> **Task directions**:
With no addition or omission, return the entries below.

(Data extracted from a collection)

##########

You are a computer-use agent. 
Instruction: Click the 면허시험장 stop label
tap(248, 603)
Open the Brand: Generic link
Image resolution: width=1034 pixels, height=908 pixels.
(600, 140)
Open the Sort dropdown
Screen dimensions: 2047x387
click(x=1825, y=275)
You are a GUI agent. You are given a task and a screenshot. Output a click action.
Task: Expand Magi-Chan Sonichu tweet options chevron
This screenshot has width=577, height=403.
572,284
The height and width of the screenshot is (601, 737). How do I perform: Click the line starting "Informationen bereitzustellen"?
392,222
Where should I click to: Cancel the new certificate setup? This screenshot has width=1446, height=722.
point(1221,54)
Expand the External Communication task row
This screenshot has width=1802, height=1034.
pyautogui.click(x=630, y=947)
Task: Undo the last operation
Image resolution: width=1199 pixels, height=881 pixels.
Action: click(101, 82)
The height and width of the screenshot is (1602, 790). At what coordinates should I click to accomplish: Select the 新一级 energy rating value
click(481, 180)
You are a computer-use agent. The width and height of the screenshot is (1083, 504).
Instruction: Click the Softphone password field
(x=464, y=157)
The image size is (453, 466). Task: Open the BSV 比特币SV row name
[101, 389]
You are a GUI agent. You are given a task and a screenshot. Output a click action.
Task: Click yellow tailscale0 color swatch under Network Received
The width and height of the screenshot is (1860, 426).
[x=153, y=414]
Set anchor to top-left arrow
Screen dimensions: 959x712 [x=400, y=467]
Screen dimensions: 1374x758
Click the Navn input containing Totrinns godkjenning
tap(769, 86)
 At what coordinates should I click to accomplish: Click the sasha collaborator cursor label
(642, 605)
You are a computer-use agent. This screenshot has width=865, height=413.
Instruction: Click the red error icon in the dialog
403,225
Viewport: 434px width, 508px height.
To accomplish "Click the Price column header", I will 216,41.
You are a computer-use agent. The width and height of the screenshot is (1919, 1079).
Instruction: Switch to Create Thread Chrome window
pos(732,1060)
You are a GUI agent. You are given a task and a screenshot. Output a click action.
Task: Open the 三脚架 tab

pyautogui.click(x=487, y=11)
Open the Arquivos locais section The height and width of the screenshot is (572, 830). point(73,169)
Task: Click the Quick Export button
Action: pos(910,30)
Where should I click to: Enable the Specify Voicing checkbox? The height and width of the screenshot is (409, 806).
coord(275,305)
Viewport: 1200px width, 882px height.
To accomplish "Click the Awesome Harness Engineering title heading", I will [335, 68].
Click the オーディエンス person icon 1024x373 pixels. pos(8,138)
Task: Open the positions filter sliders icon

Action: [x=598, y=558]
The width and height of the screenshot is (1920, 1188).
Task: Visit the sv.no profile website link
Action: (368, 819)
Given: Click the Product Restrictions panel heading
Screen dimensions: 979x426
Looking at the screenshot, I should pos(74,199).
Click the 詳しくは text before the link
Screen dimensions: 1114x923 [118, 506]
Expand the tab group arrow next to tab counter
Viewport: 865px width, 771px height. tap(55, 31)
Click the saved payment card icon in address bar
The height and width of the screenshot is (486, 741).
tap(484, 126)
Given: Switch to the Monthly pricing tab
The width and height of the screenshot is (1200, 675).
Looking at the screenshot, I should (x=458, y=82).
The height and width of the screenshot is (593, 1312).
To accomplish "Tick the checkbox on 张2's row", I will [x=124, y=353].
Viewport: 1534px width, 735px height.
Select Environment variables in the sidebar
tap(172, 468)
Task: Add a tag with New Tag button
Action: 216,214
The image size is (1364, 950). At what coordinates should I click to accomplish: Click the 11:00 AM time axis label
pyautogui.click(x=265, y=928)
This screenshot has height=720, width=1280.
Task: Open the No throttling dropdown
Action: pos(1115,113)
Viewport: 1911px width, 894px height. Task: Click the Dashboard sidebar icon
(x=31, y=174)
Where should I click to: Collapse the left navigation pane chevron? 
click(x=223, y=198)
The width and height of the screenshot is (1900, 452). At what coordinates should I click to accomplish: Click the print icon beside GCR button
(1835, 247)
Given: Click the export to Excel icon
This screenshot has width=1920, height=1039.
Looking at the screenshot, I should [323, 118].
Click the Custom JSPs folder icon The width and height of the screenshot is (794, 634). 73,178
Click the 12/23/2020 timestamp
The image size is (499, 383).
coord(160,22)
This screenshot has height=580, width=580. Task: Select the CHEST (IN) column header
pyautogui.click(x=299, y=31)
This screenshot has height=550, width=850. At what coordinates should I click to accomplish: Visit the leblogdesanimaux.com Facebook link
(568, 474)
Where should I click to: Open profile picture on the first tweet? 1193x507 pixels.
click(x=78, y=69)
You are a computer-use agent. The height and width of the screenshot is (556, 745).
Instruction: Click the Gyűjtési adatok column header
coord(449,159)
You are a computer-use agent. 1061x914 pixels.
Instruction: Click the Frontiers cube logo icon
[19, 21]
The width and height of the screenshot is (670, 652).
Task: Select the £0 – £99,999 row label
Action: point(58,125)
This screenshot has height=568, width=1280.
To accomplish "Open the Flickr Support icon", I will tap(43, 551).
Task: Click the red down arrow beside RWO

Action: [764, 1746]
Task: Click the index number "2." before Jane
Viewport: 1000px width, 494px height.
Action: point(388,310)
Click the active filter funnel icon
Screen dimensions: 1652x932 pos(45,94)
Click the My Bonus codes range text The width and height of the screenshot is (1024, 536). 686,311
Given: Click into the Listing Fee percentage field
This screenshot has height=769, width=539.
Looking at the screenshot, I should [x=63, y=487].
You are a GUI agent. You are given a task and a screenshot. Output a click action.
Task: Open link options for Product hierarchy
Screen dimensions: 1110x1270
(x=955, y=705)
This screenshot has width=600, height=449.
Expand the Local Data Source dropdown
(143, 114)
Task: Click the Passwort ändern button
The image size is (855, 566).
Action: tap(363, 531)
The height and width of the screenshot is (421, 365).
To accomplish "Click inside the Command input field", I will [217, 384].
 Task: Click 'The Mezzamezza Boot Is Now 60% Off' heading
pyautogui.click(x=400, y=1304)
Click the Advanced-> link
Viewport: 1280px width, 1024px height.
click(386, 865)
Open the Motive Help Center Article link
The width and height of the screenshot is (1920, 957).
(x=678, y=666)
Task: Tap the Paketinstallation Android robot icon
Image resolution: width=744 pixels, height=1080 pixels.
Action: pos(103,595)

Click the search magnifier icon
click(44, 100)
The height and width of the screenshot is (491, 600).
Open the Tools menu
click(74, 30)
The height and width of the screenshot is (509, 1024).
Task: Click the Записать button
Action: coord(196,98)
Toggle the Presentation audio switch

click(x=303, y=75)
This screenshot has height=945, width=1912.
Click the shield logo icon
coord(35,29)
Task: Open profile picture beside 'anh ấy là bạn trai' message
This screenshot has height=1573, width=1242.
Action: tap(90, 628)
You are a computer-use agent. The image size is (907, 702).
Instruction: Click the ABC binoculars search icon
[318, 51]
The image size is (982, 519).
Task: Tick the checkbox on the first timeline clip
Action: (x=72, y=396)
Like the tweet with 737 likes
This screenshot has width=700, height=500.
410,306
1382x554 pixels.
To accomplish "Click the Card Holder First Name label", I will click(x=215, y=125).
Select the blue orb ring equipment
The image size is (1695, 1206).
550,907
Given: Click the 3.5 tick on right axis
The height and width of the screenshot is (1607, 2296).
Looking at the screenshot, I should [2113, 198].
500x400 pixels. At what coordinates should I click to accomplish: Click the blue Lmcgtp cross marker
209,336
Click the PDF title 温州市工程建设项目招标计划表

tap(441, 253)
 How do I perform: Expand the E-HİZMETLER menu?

##########

> **Completed task**:
You are a computer-use agent. 
Instruction: Click the 면허시험장 stop label
tap(248, 603)
Open the Brand: Generic link
Image resolution: width=1034 pixels, height=908 pixels.
(600, 140)
Open the Sort dropdown
Screen dimensions: 2047x387
click(x=1825, y=275)
You are a GUI agent. You are given a task and a screenshot. Output a click action.
Task: Expand Magi-Chan Sonichu tweet options chevron
This screenshot has width=577, height=403.
572,284
The height and width of the screenshot is (601, 737). How do I perform: Click the line starting "Informationen bereitzustellen"?
392,222
Where should I click to: Cancel the new certificate setup? This screenshot has width=1446, height=722.
point(1221,54)
Expand the External Communication task row
This screenshot has width=1802, height=1034.
pyautogui.click(x=630, y=947)
Task: Undo the last operation
Image resolution: width=1199 pixels, height=881 pixels.
Action: click(101, 82)
The height and width of the screenshot is (1602, 790). At what coordinates should I click to accomplish: Select the 新一级 energy rating value
click(481, 180)
You are a computer-use agent. The width and height of the screenshot is (1083, 504).
Instruction: Click the Softphone password field
(x=464, y=157)
The image size is (453, 466). Task: Open the BSV 比特币SV row name
[101, 389]
You are a GUI agent. You are given a task and a screenshot. Output a click action.
Task: Click yellow tailscale0 color swatch under Network Received
The width and height of the screenshot is (1860, 426).
[x=153, y=414]
Set anchor to top-left arrow
Screen dimensions: 959x712 [x=400, y=467]
Screen dimensions: 1374x758
Click the Navn input containing Totrinns godkjenning
tap(769, 86)
 At what coordinates should I click to accomplish: Click the sasha collaborator cursor label
(642, 605)
You are a computer-use agent. This screenshot has width=865, height=413.
Instruction: Click the red error icon in the dialog
403,225
Viewport: 434px width, 508px height.
To accomplish "Click the Price column header", I will 216,41.
You are a computer-use agent. The width and height of the screenshot is (1919, 1079).
Instruction: Switch to Create Thread Chrome window
pos(732,1060)
You are a GUI agent. You are given a task and a screenshot. Output a click action.
Task: Open the 三脚架 tab

pyautogui.click(x=487, y=11)
Open the Arquivos locais section The height and width of the screenshot is (572, 830). point(73,169)
Task: Click the Quick Export button
Action: pos(910,30)
Where should I click to: Enable the Specify Voicing checkbox? The height and width of the screenshot is (409, 806).
coord(275,305)
Viewport: 1200px width, 882px height.
To accomplish "Click the Awesome Harness Engineering title heading", I will [335, 68].
Click the オーディエンス person icon 1024x373 pixels. pos(8,138)
Task: Open the positions filter sliders icon

Action: [x=598, y=558]
The width and height of the screenshot is (1920, 1188).
Task: Visit the sv.no profile website link
Action: (368, 819)
Given: Click the Product Restrictions panel heading
Screen dimensions: 979x426
Looking at the screenshot, I should pos(74,199).
Click the 詳しくは text before the link
Screen dimensions: 1114x923 [118, 506]
Expand the tab group arrow next to tab counter
Viewport: 865px width, 771px height. tap(55, 31)
Click the saved payment card icon in address bar
The height and width of the screenshot is (486, 741).
tap(484, 126)
Given: Switch to the Monthly pricing tab
The width and height of the screenshot is (1200, 675).
Looking at the screenshot, I should (x=458, y=82).
The height and width of the screenshot is (593, 1312).
To accomplish "Tick the checkbox on 张2's row", I will [x=124, y=353].
Viewport: 1534px width, 735px height.
Select Environment variables in the sidebar
tap(172, 468)
Task: Add a tag with New Tag button
Action: 216,214
The image size is (1364, 950). At what coordinates should I click to accomplish: Click the 11:00 AM time axis label
pyautogui.click(x=265, y=928)
This screenshot has height=720, width=1280.
Task: Open the No throttling dropdown
Action: pos(1115,113)
Viewport: 1911px width, 894px height. Task: Click the Dashboard sidebar icon
(x=31, y=174)
Where should I click to: Collapse the left navigation pane chevron? 
click(x=223, y=198)
The width and height of the screenshot is (1900, 452). At what coordinates should I click to accomplish: Click the print icon beside GCR button
(1835, 247)
Given: Click the export to Excel icon
This screenshot has width=1920, height=1039.
Looking at the screenshot, I should [323, 118].
Click the Custom JSPs folder icon The width and height of the screenshot is (794, 634). 73,178
Click the 12/23/2020 timestamp
The image size is (499, 383).
coord(160,22)
This screenshot has height=580, width=580. Task: Select the CHEST (IN) column header
pyautogui.click(x=299, y=31)
This screenshot has height=550, width=850. At what coordinates should I click to accomplish: Visit the leblogdesanimaux.com Facebook link
(568, 474)
Where should I click to: Open profile picture on the first tweet? 1193x507 pixels.
click(x=78, y=69)
You are a computer-use agent. The height and width of the screenshot is (556, 745).
Instruction: Click the Gyűjtési adatok column header
coord(449,159)
You are a computer-use agent. 1061x914 pixels.
Instruction: Click the Frontiers cube logo icon
[19, 21]
The width and height of the screenshot is (670, 652).
Task: Select the £0 – £99,999 row label
Action: point(58,125)
This screenshot has height=568, width=1280.
To accomplish "Open the Flickr Support icon", I will tap(43, 551).
Task: Click the red down arrow beside RWO

Action: [764, 1746]
Task: Click the index number "2." before Jane
Viewport: 1000px width, 494px height.
Action: point(388,310)
Click the active filter funnel icon
Screen dimensions: 1652x932 pos(45,94)
Click the My Bonus codes range text The width and height of the screenshot is (1024, 536). 686,311
Given: Click into the Listing Fee percentage field
This screenshot has height=769, width=539.
Looking at the screenshot, I should [x=63, y=487].
You are a GUI agent. You are given a task and a screenshot. Output a click action.
Task: Open link options for Product hierarchy
Screen dimensions: 1110x1270
(x=955, y=705)
This screenshot has width=600, height=449.
Expand the Local Data Source dropdown
(143, 114)
Task: Click the Passwort ändern button
The image size is (855, 566).
Action: tap(363, 531)
The height and width of the screenshot is (421, 365).
To accomplish "Click inside the Command input field", I will [217, 384].
 Task: Click 'The Mezzamezza Boot Is Now 60% Off' heading
pyautogui.click(x=400, y=1304)
Click the Advanced-> link
Viewport: 1280px width, 1024px height.
click(386, 865)
Open the Motive Help Center Article link
The width and height of the screenshot is (1920, 957).
(x=678, y=666)
Task: Tap the Paketinstallation Android robot icon
Image resolution: width=744 pixels, height=1080 pixels.
Action: pos(103,595)

Click the search magnifier icon
click(44, 100)
The height and width of the screenshot is (491, 600).
Open the Tools menu
click(74, 30)
The height and width of the screenshot is (509, 1024).
Task: Click the Записать button
Action: coord(196,98)
Toggle the Presentation audio switch

click(x=303, y=75)
This screenshot has height=945, width=1912.
Click the shield logo icon
coord(35,29)
Task: Open profile picture beside 'anh ấy là bạn trai' message
This screenshot has height=1573, width=1242.
Action: tap(90, 628)
You are a computer-use agent. The image size is (907, 702).
Instruction: Click the ABC binoculars search icon
[318, 51]
The image size is (982, 519).
Task: Tick the checkbox on the first timeline clip
Action: (x=72, y=396)
Like the tweet with 737 likes
This screenshot has width=700, height=500.
410,306
1382x554 pixels.
To accomplish "Click the Card Holder First Name label", I will click(x=215, y=125).
Select the blue orb ring equipment
The image size is (1695, 1206).
550,907
Given: Click the 3.5 tick on right axis
The height and width of the screenshot is (1607, 2296).
Looking at the screenshot, I should [2113, 198].
500x400 pixels. At what coordinates should I click to accomplish: Click the blue Lmcgtp cross marker
209,336
Click the PDF title 温州市工程建设项目招标计划表

tap(441, 253)
 How do I perform: Expand the E-HİZMETLER menu?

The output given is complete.